Martin has his conversion experience during a severe thunderstorm in which he was nearly struck by lightening.  If he survived, he swore to St. Anne, he would become a monk.  And he kept true to his word. He entered the Augustinian Monastery in Erfurt continued his studies. His propensity for frequent daily confession drove his superiors to distraction, yet he was ordained to the priesthood in the Roman Catholic Church in 1507.  By 1512 he had earned two additional bachelor degrees and his doctorate in theology. He went on to teach in the university at Wittenburg, the town in which his Ninety-five Theses was written, displayed, and where he eventually lived out his life with the woman he called his "Kate", his wife, the former nun and beer maker, Katarina Von Bora with whom he had six children.  She definitely was the leaven in his life; balancing all things domestic and economic and basically keeping him on an even keel.

And despite time spent in exile, writs of excommunication, papal trials, writings on indulgences, translations of scripture, and Peasant Revolts, he dies at home at a considerable old age for his time, sixty-two. Luther laid the foundation for the Protestant Reformation and its profession of redemption "by faith alone". There is also unfortunately, the fact that in his later years, Luther's wrote scathingly of the Jews of Europe whom he thought would flock to convert once they read his translations of scripture into the German vernacular; they did not.

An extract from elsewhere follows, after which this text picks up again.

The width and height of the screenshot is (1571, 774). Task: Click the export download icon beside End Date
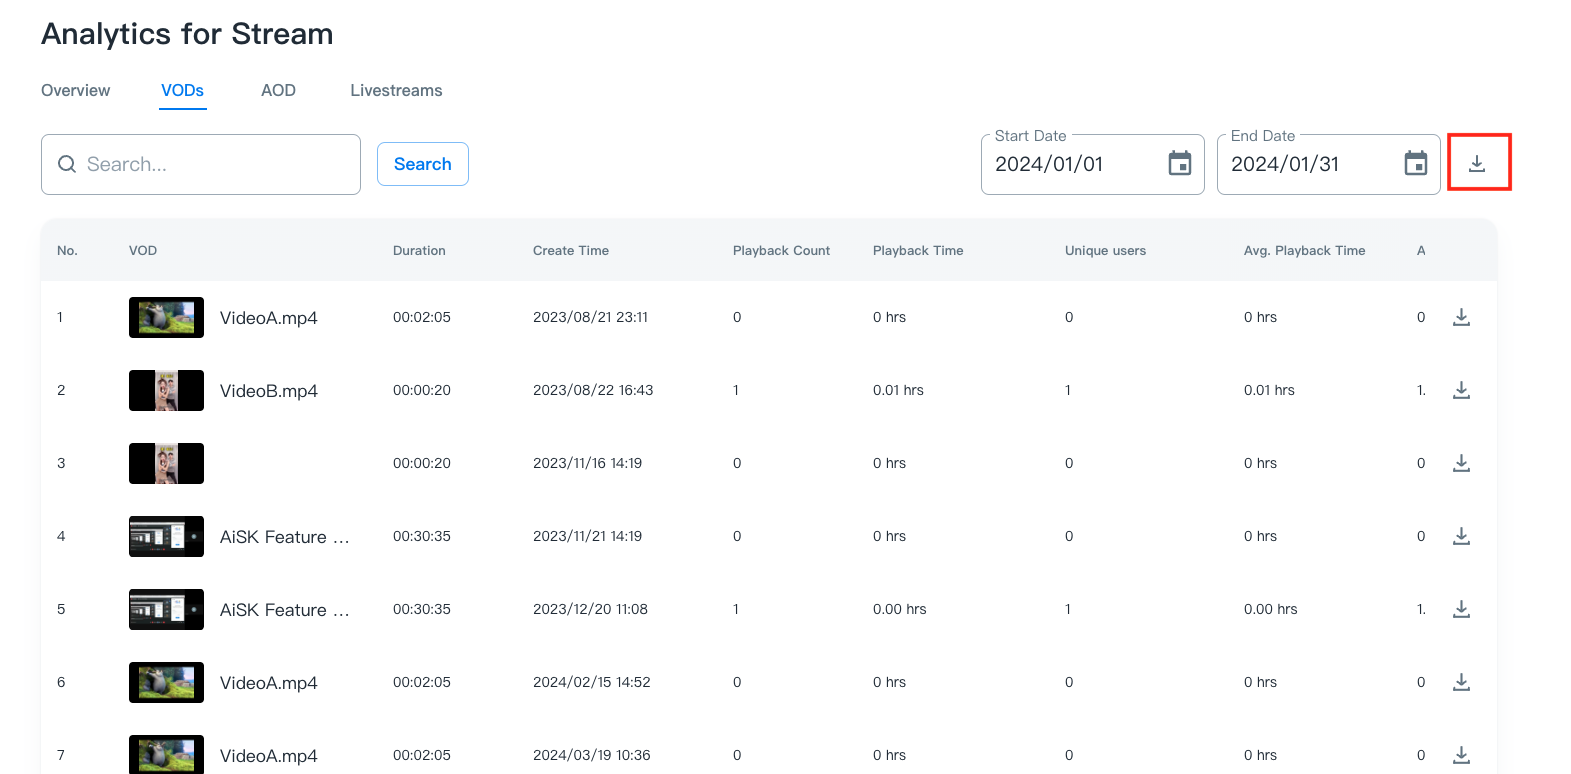tap(1477, 163)
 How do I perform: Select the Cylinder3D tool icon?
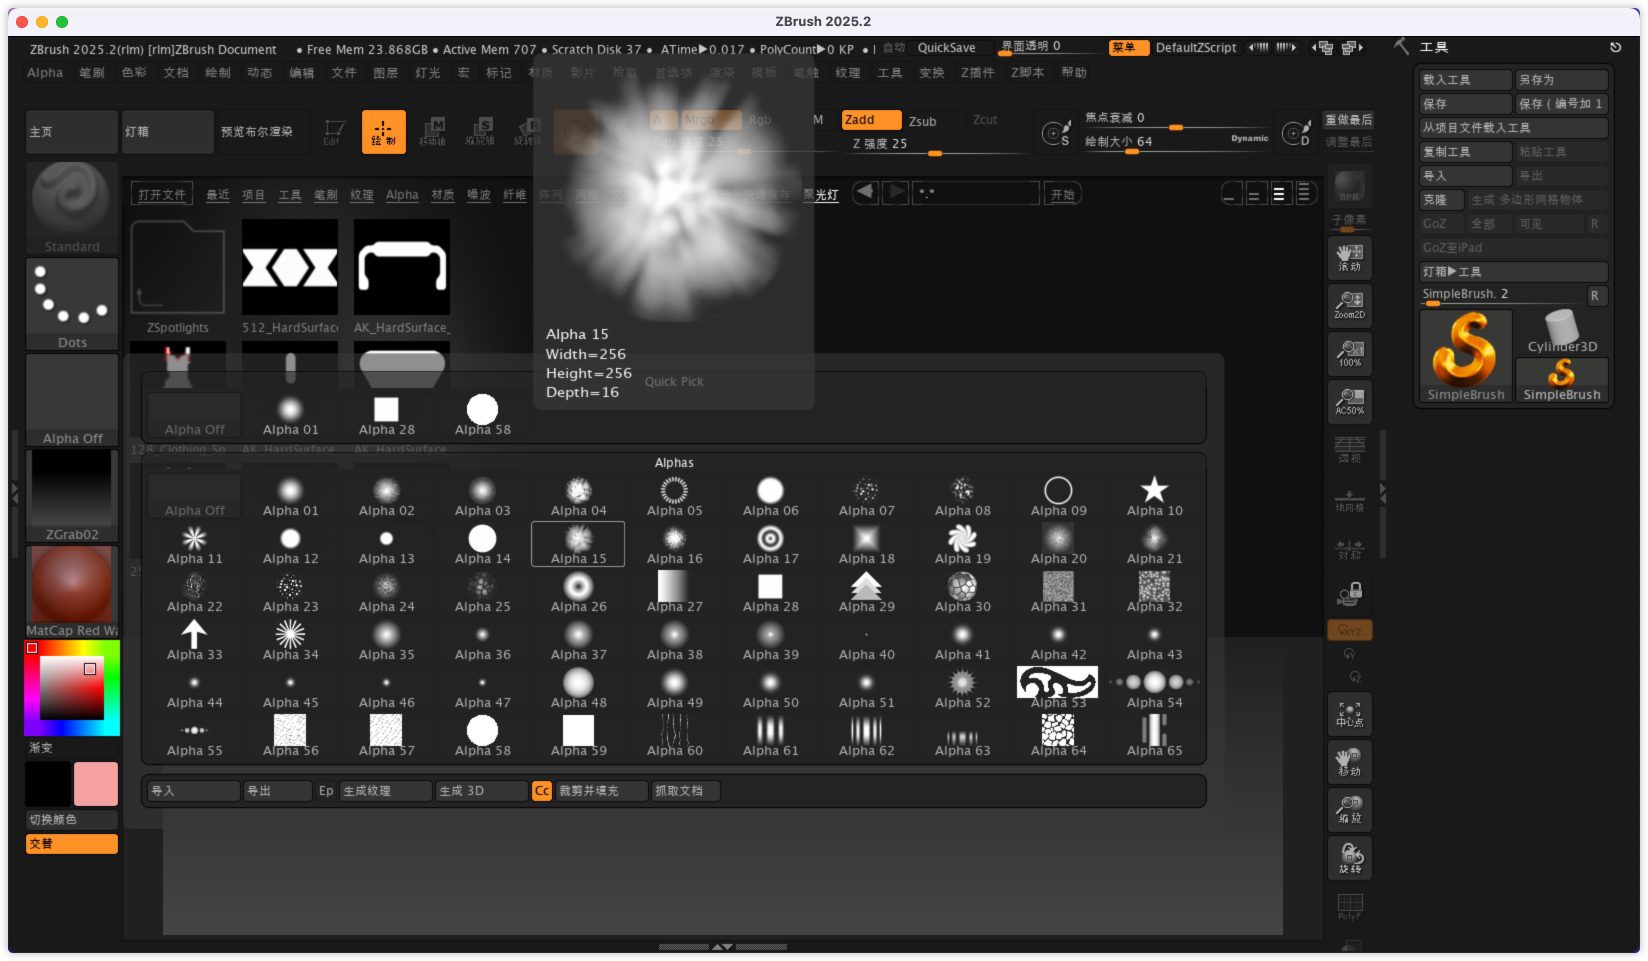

Looking back on my journey, which might have seemed disjointed to some, I realized that many of us can look back and rationalize the experience of these two Christian figures.  One tour guide suggested that Martin's entry into the monastery had more to do with the fact that his father wanted him to marry a newly widowed wealthy older women from their hometown. A psychiatrist I met on the plane suggested that Jeanne/Joan was bi-polar and suffered from delusions. Methinks these are modern practitioners  using modern diagnostics on folks long gone.  For the people of France, Jeanne/Joan is the personification of their nation, more than any Bourbon king, Napoleon or elected president. And for millions of Christians, Luther was the reformer who stood up and spoke truth to power. Others may disagree, but his theological work is still studied today.

Another thought on these two: We should not dismiss the fervor of youth who are willing to stand up for what they believe. So many of us have lost that spark  Looking at the lives of Jeanne/Joan and Martin should be a reminder to us all that it is often the young who have the clearer vision and the gift of leadership.